ばね上上下加速度センサ9は、車体2(ばね上)の上下加速度を検出可能に構成され、車体2の任意の位置に設けられている。ばね上上下加速度センサ9は、例えば可変ダンパ7の近傍となる位置で車体2に取付けられている。ばね上上下加速度センサ9は、所謂ばね上側となる車体2側で上下方向の振動加速度を検出し、その検出信号をコントローラ11に出力する。
ばね上前後加速度センサ10は、車体2(ばね上)の前後加速度、即ち、車両の前後方向の加速度を検出可能に構成され、車体2の任意の位置に設けられている。
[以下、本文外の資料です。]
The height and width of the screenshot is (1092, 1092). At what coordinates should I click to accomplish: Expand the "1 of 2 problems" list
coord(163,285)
ばね上前後加速度センサ10は、例えば車体2(ばね上)の重心となる位置で車体2に取付けられている。ばね上前後加速度センサ10は、車両の前後方向の加速度を検出し、その検出信号をコントローラ11に出力する。
コントローラ11は、車両制御装置を構成している。コントローラ11は、可変ダンパ7の減衰特性を制御する制御装置(車両制御装置)として、例えばマイクロコンピュータにより構成されている。コントローラ11は、ばね上上下加速度センサ9等からの検出信号に基づいて可変ダンパ7で発生すべき減衰力を可変に制御するものである。コントローラ11は、その入力側がばね上上下加速度センサ9およびCAN12等に接続され、出力側は可変ダンパ7の減衰力可変アクチュエータ8等に接続されている。
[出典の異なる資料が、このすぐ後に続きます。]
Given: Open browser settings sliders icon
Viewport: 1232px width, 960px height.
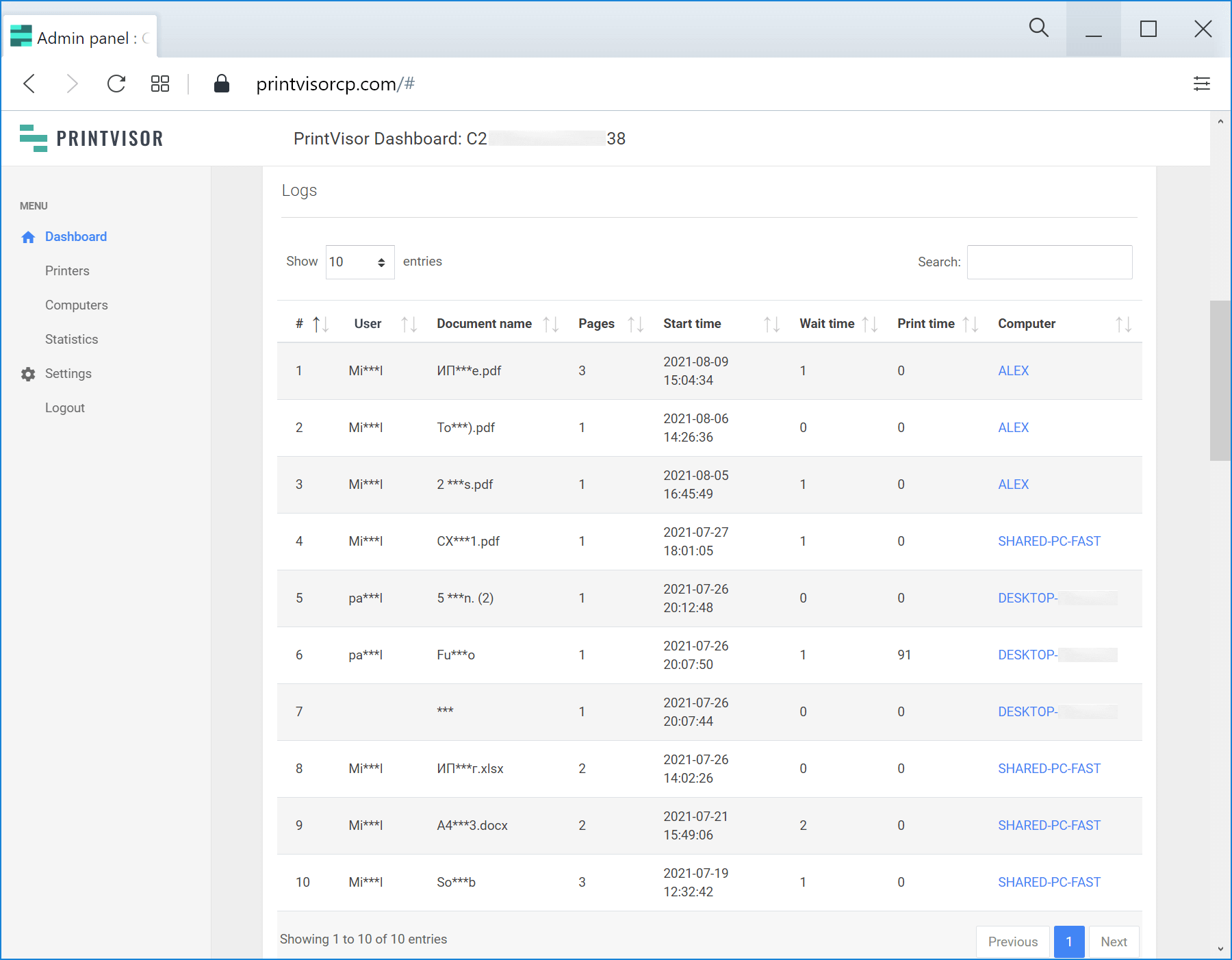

コントローラ11は、例えばデータ通信に必要な回線網であるCAN12(Controller Area Network)を介して他のコントローラ(図示せず)に接続されている。これにより、コントローラ11は、他のコントローラとの間で、例えば当該車両の前後加速度センサ値、車速、ヨーレイト、横加速度センサ値、外気温(周囲温度)、日時情報、および積載重量等の荷重情報を含めた種々の車両情報を入力および出力することができる。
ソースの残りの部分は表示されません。